MATERIAL TO PROCESS
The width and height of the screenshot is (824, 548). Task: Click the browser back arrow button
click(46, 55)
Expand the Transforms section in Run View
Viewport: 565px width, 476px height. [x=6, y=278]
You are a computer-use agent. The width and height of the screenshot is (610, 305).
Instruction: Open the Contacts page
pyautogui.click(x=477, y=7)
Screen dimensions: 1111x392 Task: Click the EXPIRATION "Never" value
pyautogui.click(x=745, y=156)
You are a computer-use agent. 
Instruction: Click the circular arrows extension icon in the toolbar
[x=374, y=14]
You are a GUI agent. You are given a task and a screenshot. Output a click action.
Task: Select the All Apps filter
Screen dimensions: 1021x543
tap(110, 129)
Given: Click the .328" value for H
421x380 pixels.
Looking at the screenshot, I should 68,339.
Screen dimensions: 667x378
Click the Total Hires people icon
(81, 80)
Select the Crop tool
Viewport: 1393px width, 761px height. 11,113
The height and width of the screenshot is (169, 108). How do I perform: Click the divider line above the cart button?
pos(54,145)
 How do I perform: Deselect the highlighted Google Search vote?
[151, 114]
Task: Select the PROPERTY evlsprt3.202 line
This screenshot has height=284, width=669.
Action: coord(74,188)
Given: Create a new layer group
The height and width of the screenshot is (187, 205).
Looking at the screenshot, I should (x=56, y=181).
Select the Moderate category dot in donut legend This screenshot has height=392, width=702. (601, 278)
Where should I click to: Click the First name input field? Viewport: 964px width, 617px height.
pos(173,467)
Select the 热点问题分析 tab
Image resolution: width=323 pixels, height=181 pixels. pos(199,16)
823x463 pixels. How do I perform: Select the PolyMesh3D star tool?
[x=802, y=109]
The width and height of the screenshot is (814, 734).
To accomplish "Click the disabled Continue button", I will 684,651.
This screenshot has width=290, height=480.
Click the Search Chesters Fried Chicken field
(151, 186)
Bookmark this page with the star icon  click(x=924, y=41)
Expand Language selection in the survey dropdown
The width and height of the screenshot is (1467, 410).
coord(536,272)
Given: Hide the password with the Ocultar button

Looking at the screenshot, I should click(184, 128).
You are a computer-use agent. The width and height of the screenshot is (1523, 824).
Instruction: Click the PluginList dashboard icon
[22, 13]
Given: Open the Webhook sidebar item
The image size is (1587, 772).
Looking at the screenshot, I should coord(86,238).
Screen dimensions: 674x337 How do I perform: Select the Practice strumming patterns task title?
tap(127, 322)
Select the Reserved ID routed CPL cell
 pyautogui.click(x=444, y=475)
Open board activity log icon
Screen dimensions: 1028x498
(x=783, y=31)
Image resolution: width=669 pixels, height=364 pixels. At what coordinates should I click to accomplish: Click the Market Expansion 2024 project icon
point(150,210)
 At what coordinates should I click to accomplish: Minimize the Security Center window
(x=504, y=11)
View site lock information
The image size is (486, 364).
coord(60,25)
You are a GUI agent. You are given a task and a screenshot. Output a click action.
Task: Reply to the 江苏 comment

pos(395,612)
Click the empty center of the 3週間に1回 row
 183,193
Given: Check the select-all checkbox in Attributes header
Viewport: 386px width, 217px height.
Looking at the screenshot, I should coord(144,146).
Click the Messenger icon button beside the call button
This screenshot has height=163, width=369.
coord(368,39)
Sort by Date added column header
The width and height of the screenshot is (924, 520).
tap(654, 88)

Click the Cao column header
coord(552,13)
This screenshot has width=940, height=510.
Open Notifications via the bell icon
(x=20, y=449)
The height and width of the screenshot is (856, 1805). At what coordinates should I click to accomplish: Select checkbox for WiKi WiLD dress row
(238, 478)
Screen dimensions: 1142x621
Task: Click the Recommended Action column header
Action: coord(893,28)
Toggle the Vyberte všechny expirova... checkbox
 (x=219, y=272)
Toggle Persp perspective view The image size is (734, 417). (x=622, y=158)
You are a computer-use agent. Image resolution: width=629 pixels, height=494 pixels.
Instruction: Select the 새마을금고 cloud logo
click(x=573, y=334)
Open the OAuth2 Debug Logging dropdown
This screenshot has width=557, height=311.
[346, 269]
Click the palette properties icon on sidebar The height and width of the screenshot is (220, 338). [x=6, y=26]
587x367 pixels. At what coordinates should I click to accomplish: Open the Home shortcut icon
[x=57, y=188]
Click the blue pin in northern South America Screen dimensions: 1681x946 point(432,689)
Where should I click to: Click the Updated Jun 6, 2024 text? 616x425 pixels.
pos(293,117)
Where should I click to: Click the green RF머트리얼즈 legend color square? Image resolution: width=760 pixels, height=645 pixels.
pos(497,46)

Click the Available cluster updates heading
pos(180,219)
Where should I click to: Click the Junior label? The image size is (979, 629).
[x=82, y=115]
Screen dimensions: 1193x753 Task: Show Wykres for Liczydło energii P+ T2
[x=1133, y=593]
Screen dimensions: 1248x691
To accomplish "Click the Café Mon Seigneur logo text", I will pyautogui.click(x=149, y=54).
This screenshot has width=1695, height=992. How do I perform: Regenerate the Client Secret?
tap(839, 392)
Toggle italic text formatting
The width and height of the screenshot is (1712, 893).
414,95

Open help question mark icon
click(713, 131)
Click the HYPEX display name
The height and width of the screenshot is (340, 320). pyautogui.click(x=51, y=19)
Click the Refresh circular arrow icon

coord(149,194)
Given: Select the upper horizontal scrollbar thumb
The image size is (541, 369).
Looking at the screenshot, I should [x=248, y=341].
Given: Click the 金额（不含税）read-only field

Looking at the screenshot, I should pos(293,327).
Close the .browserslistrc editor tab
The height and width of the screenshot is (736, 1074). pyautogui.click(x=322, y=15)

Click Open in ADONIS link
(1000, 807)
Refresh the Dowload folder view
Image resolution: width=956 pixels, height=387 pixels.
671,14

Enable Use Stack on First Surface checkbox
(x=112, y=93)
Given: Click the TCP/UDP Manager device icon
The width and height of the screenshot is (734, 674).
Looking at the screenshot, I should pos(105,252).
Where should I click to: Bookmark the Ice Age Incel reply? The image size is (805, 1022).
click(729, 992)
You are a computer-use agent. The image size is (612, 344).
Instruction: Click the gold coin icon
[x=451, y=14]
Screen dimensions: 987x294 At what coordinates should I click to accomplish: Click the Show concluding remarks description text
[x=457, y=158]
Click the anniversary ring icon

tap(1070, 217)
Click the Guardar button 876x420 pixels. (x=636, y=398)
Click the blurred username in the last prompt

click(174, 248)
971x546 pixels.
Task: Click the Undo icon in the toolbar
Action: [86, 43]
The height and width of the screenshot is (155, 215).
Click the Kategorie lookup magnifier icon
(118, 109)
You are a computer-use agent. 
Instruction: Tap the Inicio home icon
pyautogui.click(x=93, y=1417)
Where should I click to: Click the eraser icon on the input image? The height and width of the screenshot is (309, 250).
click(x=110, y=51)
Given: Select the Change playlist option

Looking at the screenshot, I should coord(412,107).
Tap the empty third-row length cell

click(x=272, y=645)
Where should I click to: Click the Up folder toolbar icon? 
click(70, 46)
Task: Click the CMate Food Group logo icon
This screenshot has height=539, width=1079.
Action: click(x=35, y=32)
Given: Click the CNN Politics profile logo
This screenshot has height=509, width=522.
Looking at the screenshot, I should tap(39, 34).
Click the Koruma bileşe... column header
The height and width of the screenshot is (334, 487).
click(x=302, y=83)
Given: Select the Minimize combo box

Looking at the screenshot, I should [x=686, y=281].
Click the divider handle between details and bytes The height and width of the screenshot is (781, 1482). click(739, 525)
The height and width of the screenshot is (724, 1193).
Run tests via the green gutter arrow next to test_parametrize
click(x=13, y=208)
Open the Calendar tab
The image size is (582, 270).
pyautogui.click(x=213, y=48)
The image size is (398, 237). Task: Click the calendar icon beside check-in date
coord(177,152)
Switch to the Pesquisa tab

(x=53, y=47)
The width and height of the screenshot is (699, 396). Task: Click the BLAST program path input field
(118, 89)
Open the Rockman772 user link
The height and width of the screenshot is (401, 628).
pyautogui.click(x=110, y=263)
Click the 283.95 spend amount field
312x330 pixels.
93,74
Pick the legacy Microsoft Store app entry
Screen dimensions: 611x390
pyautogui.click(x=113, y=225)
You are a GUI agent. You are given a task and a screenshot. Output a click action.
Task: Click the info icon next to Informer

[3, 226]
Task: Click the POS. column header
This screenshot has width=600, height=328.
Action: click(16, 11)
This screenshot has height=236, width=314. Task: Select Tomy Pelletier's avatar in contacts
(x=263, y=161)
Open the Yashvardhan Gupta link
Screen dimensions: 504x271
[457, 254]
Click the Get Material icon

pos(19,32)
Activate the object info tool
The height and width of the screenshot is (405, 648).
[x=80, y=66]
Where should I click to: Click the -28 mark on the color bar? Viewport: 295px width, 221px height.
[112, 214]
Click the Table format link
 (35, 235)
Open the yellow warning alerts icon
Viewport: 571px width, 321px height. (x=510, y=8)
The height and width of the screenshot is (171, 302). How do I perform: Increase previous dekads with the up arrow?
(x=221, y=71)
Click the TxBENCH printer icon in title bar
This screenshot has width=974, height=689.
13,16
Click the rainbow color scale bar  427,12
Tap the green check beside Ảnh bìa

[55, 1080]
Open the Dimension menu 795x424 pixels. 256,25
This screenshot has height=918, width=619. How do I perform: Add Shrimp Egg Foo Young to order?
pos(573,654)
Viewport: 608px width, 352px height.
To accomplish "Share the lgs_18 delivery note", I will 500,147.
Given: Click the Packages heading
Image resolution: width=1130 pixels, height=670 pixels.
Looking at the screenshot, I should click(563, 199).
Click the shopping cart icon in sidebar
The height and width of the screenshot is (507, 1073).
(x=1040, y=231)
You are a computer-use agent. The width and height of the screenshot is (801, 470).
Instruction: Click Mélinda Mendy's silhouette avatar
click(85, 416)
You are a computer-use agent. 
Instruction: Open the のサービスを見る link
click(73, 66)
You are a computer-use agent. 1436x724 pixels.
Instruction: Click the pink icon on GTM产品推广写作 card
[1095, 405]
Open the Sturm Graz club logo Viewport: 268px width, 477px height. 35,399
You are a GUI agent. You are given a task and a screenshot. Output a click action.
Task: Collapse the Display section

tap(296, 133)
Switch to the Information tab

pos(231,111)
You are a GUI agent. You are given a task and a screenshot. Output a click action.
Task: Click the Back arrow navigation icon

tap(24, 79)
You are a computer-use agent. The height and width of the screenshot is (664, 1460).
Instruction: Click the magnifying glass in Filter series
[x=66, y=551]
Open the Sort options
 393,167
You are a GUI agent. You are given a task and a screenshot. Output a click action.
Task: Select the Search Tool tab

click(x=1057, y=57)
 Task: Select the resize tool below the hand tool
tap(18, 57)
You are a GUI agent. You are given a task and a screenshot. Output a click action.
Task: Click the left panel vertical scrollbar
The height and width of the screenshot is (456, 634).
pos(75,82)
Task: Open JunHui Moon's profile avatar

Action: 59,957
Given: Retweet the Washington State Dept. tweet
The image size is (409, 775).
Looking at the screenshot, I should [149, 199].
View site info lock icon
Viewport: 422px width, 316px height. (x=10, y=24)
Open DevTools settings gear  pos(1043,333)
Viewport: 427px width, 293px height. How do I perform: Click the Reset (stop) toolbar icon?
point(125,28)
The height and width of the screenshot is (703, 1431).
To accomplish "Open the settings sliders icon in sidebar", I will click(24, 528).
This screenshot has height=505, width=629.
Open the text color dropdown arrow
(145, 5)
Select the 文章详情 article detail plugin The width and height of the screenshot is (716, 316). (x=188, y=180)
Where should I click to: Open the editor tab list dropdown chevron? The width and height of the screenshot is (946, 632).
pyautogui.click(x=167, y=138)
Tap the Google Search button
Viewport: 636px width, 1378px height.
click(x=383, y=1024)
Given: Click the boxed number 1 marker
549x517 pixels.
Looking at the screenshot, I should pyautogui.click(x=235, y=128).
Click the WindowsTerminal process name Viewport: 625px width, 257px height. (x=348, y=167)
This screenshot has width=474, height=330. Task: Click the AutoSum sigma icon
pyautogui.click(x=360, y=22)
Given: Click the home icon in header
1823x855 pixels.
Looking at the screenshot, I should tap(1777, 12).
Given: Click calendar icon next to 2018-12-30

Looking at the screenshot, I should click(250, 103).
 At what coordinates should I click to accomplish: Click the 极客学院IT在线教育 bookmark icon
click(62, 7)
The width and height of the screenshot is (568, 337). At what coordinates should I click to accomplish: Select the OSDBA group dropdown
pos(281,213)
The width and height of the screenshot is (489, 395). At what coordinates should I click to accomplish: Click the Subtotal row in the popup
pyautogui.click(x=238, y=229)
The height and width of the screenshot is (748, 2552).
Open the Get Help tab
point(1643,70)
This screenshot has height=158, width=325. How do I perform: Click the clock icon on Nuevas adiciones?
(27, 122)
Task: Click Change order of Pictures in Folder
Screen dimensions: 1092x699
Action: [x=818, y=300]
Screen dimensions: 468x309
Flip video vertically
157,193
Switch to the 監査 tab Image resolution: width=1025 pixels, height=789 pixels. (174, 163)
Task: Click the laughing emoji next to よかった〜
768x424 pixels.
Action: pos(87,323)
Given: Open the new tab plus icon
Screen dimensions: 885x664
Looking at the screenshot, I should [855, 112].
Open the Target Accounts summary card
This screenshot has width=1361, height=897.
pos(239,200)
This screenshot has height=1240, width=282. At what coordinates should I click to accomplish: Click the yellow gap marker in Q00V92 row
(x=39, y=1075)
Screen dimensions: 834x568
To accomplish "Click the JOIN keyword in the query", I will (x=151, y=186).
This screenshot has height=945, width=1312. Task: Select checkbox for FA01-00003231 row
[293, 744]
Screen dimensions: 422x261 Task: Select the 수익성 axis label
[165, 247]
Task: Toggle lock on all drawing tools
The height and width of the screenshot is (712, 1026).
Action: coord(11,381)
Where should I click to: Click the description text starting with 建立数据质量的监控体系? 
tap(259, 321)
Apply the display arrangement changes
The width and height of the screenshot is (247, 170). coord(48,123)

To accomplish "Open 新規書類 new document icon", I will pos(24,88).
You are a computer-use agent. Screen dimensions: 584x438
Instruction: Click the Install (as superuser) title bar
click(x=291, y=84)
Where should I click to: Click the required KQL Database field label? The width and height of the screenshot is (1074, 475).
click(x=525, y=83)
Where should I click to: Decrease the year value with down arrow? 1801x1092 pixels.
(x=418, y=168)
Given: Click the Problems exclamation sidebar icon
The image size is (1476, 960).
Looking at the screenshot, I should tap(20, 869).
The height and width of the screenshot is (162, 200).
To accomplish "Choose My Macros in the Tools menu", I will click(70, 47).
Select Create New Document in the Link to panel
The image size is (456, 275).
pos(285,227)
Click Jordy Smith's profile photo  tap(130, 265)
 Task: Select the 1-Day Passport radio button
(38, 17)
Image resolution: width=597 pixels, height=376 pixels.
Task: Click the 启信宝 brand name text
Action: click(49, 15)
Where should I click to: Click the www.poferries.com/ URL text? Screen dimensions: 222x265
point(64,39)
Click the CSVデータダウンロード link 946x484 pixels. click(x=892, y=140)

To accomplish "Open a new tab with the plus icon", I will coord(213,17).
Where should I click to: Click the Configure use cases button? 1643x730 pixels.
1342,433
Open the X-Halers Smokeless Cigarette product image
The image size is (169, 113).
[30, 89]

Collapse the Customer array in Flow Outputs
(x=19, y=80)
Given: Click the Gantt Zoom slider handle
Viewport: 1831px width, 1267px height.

TASK PROMPT
Put the data from the line with "Toggle italic text formatting" up to and including the line with "Looking at the screenshot, I should pos(105,252)." into a Markdown table with the columns Row and Data line, leaving out blank lines.

REPLY
| Row | Data line |
|---|---|
| 1 | Toggle italic text formatting |
| 2 | The width and height of the screenshot is (1712, 893). |
| 3 | 414,95 |
| 4 | Open help question mark icon |
| 5 | click(713, 131) |
| 6 | Click the HYPEX display name |
| 7 | The height and width of the screenshot is (340, 320). pyautogui.click(x=51, y=19) |
| 8 | Click the Refresh circular arrow icon |
| 9 | coord(149,194) |
| 10 | Given: Select the upper horizontal scrollbar thumb |
| 11 | The image size is (541, 369). |
| 12 | Looking at the screenshot, I should [x=248, y=341]. |
| 13 | Given: Click the 金额（不含税）read-only field |
| 14 | Looking at the screenshot, I should pos(293,327). |
| 15 | Close the .browserslistrc editor tab |
| 16 | The height and width of the screenshot is (736, 1074). pyautogui.click(x=322, y=15) |
| 17 | Click Open in ADONIS link |
| 18 | (1000, 807) |
| 19 | Refresh the Dowload folder view |
| 20 | Image resolution: width=956 pixels, height=387 pixels. |
| 21 | 671,14 |
| 22 | Enable Use Stack on First Surface checkbox |
| 23 | (x=112, y=93) |
| 24 | Given: Click the TCP/UDP Manager device icon |
| 25 | The width and height of the screenshot is (734, 674). |
| 26 | Looking at the screenshot, I should pos(105,252). |